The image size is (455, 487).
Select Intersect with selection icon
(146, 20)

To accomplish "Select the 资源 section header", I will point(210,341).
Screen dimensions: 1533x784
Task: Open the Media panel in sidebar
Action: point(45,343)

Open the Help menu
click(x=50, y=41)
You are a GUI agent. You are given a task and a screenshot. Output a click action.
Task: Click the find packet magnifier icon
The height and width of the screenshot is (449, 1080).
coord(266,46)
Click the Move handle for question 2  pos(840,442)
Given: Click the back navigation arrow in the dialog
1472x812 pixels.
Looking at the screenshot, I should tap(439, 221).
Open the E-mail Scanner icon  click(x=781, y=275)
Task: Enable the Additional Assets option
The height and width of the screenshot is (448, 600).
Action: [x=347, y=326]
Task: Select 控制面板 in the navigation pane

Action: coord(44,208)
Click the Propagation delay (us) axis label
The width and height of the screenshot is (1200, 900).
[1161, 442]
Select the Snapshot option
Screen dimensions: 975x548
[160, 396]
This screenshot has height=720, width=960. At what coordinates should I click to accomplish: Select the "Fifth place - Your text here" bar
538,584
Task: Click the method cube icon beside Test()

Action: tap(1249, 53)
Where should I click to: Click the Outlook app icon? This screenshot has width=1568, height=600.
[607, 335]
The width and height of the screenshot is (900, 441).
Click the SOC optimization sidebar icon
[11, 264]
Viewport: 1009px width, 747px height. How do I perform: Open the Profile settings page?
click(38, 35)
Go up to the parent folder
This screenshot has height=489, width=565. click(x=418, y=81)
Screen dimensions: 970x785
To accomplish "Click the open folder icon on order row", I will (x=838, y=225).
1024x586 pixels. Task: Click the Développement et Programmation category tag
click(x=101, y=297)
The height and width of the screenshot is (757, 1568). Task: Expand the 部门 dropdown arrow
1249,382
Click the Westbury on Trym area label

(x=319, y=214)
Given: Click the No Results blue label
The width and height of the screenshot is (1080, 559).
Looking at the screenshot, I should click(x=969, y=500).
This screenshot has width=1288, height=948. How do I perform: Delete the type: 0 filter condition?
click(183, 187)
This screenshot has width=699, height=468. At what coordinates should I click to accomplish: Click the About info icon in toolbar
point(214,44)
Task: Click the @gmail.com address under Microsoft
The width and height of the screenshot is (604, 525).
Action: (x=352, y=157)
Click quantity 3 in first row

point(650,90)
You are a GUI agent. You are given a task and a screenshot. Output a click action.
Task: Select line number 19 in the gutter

▶ **Work task**
Could you write out all the data exactly as it is given?

▶ **Answer box**
The image size is (455, 487).
Select Intersect with selection icon
(146, 20)

To accomplish "Select the 资源 section header", I will point(210,341).
Screen dimensions: 1533x784
Task: Open the Media panel in sidebar
Action: point(45,343)

Open the Help menu
click(x=50, y=41)
You are a GUI agent. You are given a task and a screenshot. Output a click action.
Task: Click the find packet magnifier icon
The height and width of the screenshot is (449, 1080).
coord(266,46)
Click the Move handle for question 2  pos(840,442)
Given: Click the back navigation arrow in the dialog
1472x812 pixels.
Looking at the screenshot, I should tap(439, 221).
Open the E-mail Scanner icon  click(x=781, y=275)
Task: Enable the Additional Assets option
The height and width of the screenshot is (448, 600).
Action: [x=347, y=326]
Task: Select 控制面板 in the navigation pane

Action: coord(44,208)
Click the Propagation delay (us) axis label
The width and height of the screenshot is (1200, 900).
[1161, 442]
Select the Snapshot option
Screen dimensions: 975x548
[160, 396]
This screenshot has height=720, width=960. At what coordinates should I click to accomplish: Select the "Fifth place - Your text here" bar
538,584
Task: Click the method cube icon beside Test()

Action: tap(1249, 53)
Where should I click to: Click the Outlook app icon? This screenshot has width=1568, height=600.
[607, 335]
The width and height of the screenshot is (900, 441).
Click the SOC optimization sidebar icon
[11, 264]
Viewport: 1009px width, 747px height. How do I perform: Open the Profile settings page?
click(38, 35)
Go up to the parent folder
This screenshot has height=489, width=565. click(x=418, y=81)
Screen dimensions: 970x785
To accomplish "Click the open folder icon on order row", I will (x=838, y=225).
1024x586 pixels. Task: Click the Développement et Programmation category tag
click(x=101, y=297)
The height and width of the screenshot is (757, 1568). Task: Expand the 部门 dropdown arrow
1249,382
Click the Westbury on Trym area label

(x=319, y=214)
Given: Click the No Results blue label
The width and height of the screenshot is (1080, 559).
Looking at the screenshot, I should click(x=969, y=500).
This screenshot has width=1288, height=948. How do I perform: Delete the type: 0 filter condition?
click(183, 187)
This screenshot has width=699, height=468. At what coordinates should I click to accomplish: Click the About info icon in toolbar
point(214,44)
Task: Click the @gmail.com address under Microsoft
The width and height of the screenshot is (604, 525).
Action: (x=352, y=157)
Click quantity 3 in first row

point(650,90)
You are a GUI agent. You are given a task and a screenshot. Output a click action.
Task: Select line number 19 in the gutter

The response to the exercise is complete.